Isn't that a chicken-and-egg problem? IMO if a society treats people like responsible adults they'll rise up to the task. The question is of course how to transition there. I can't say to have any recipes, but I'm reasonably sure that taking away civic rights is counterproductive. Maybe try to get one electable political party that makes it their thing to protect and even expand citizen's rights and allow for more self responsibility? I don't like the Libertarians for some of their antisocial ideas, but at least that's where they seem to have gotten something right.
if there would be public vote about this in all european countries, most if not all would ban it. that's the current attitude unfortunately. swiss are just the most free nation to decide these things themselves
I'm sure it has genetic components, but the question for me is rather whether those components differ between peoples. I'd assume that evolutionary pressure selected quite heavily for people who can be trusted to cooperate.
But there are also obvious evolutionary pressures towards self-interest, even when it means breaking promises/trustworthiness. (Remember, selection happens at the level of individuals, not of whole groups and societies!) The balance between the two pressures could be different in different environments. In other words, it's quite possible that one environment could select more for trustworthiness, another more for untrustworthy self-interest.
Not being a dick and working together without everyone constantly on edge that everyone else is going to screw them the first chance they get is a totally valid strategy, even from a self-interest standpoint.
Actually, what I recall from reading studies of adoption and criminality (it was a few years ago, though, so I don't remember the authors or exact titles to find them) the "the children taken into care at a young age turn into bad people just like their parents anyway" has a truth in it - if you analyze the heritability of antisocial behavior and criminality (and the heritability clearly exists) to see how much of it is e.g. "nature vs nurture" or genetics vs environment and socioeconomic status, then about half of it still remains in case of adoption to a 'low risk' environment.
One plausible explanation for some of that, which wasn't analyzed there, but has some basis in other research is that things like risk-taking behavior or being prone to addiction are quite genetic.
But in any case, for many(most? all?) "moral" characteristics saying that they're only about "poverty, inequality and values" is wishful thinking. Yes, they are in part about that, but they are also in part about genetics; the answer to "nature or nurture" pretty much always is both.
"The best fitting model for 41 key studies (58 independent samples from 14 month old infants to adults; N=27,147) included equal proportions of variance due to genetic (0.50) and non-shared environmental (0.50) influences, with genetic effects being both additive (0.38) and non-additive (0.12).

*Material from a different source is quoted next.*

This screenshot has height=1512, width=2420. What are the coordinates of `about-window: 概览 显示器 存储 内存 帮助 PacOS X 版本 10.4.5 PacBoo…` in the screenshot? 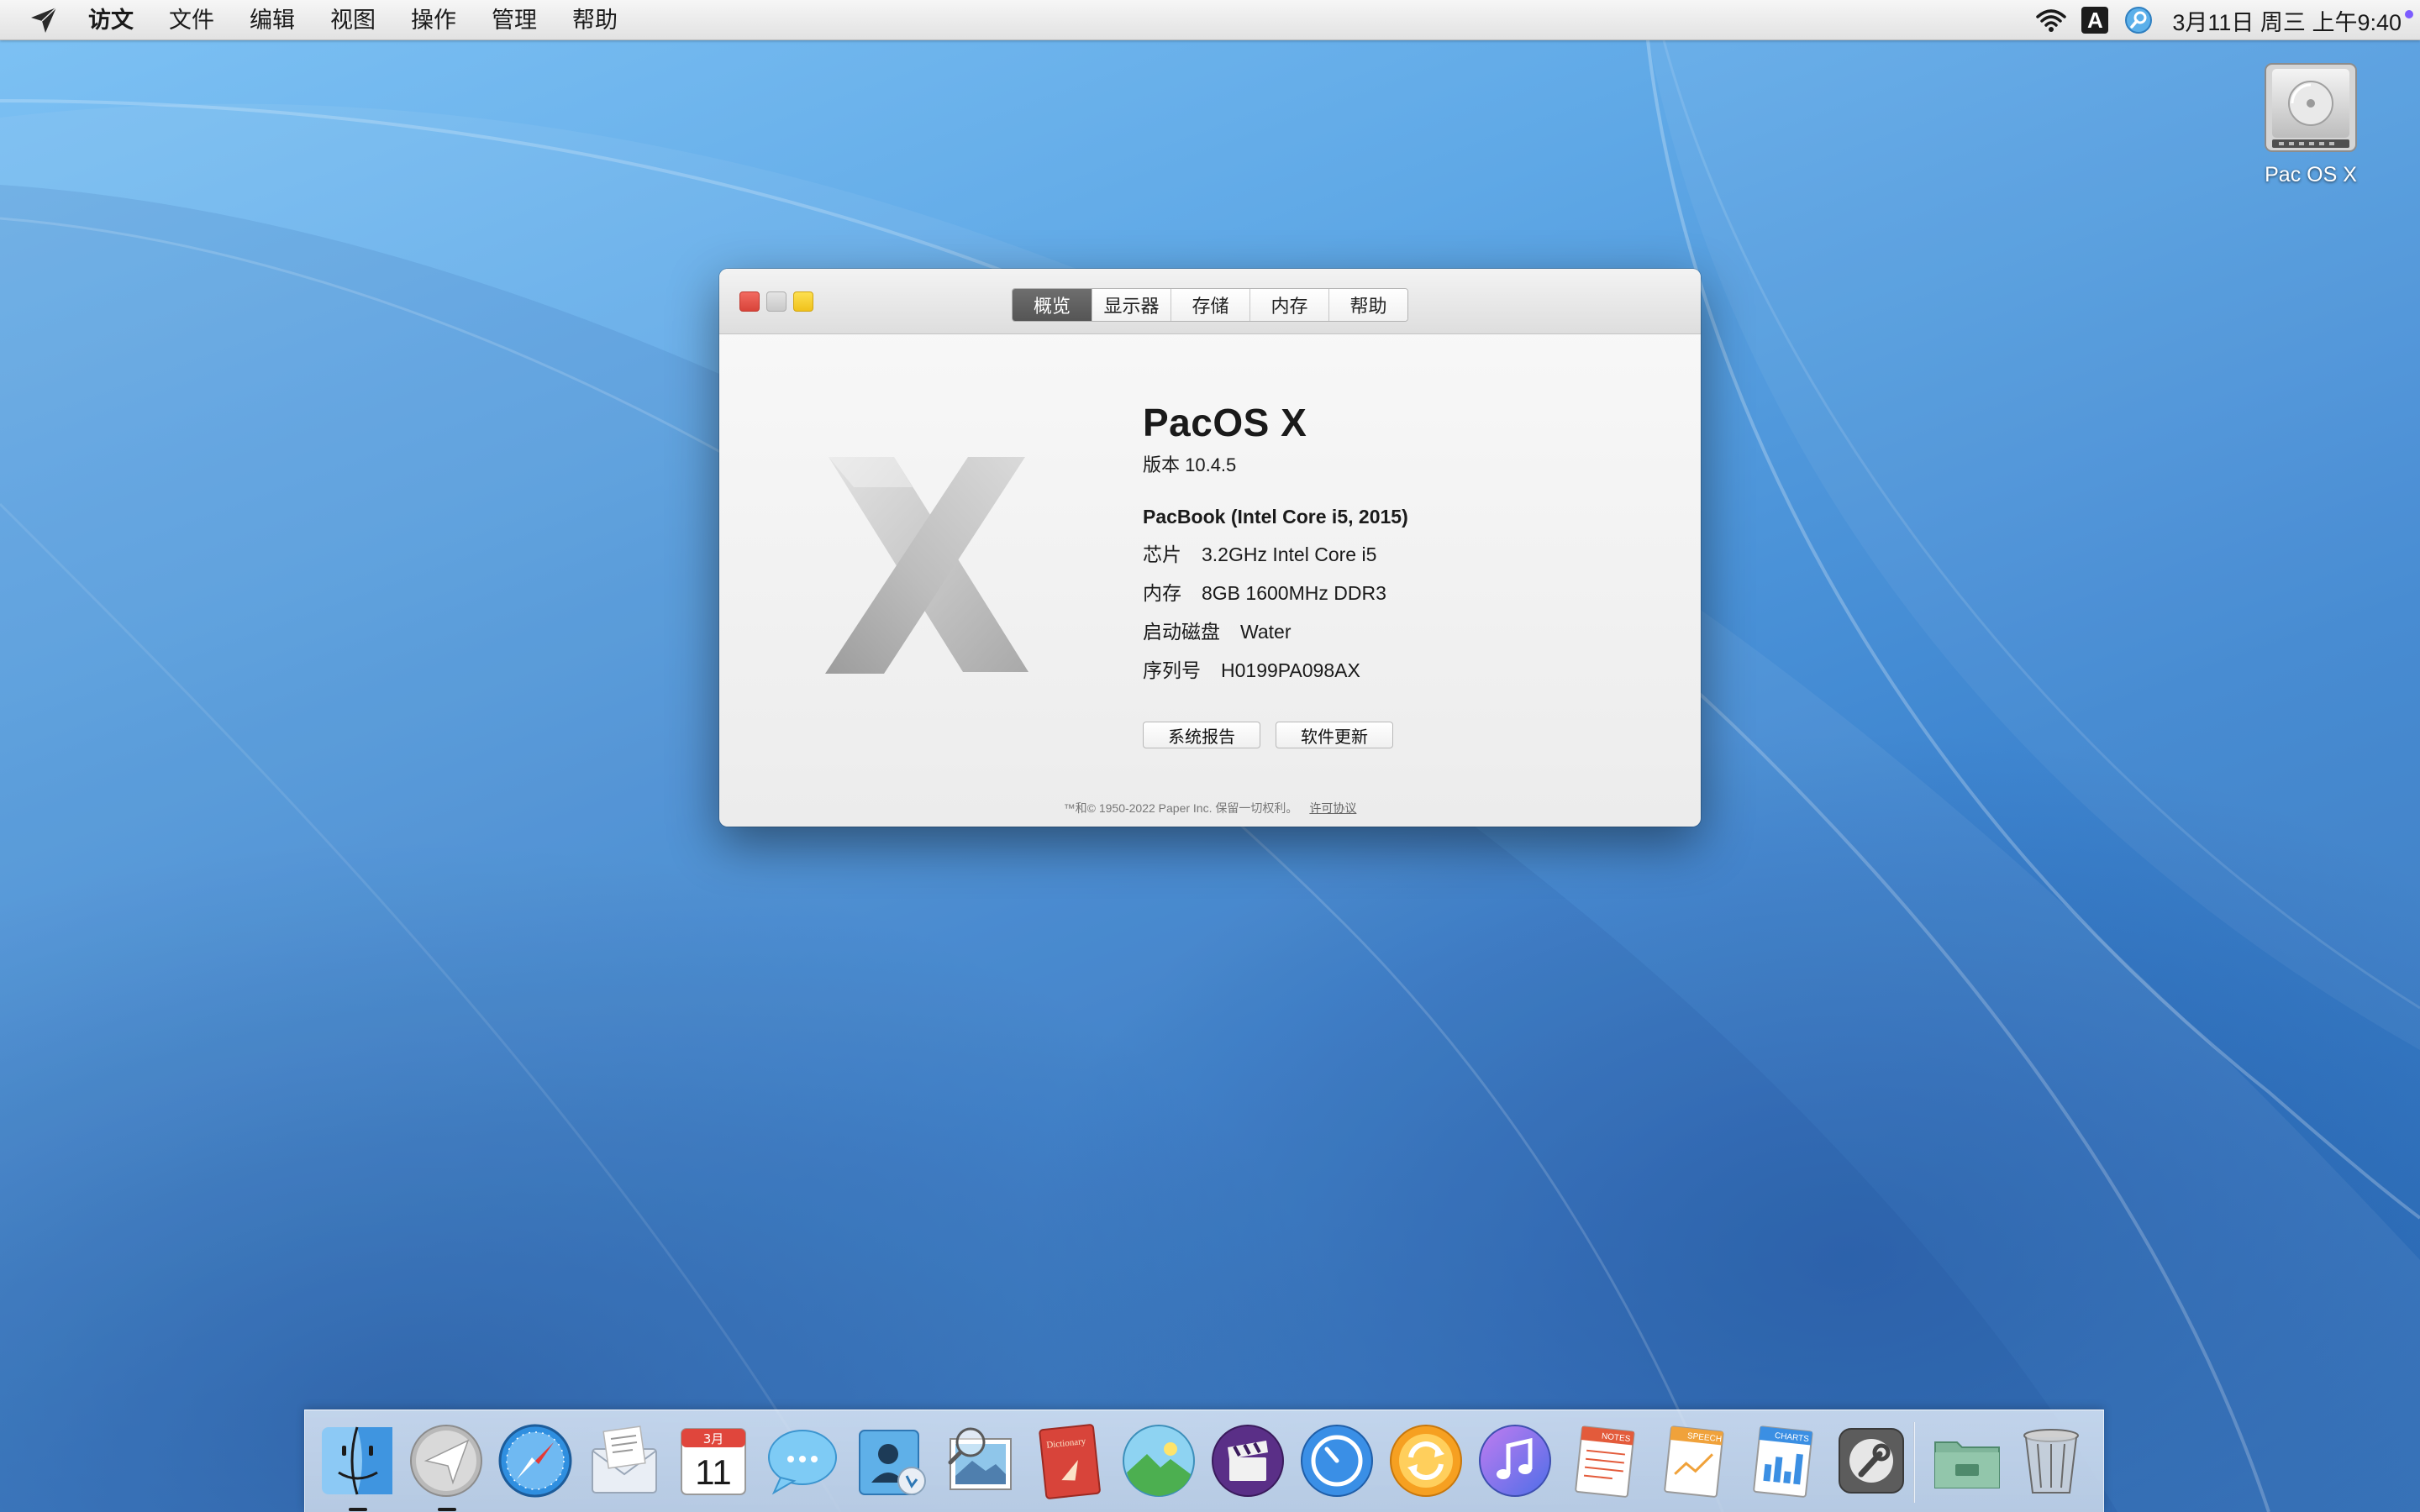 It's located at (1210, 548).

Shared environmental effects were unimportant in explaining individual differences in impulsivity."
So impulsivity (which is obviously closely related to your propensity to betray the trust of your fellow-man for a short-term gain) appears to be a combination of genetics and random luck (non-shared environment).
I don't know about trustworthiness in particular, but lots and lots of personality traits turn out to have a heritability of about 50% (or more), so much so that it's a decent rule of thumb to guess that a trait is about 50% heritable.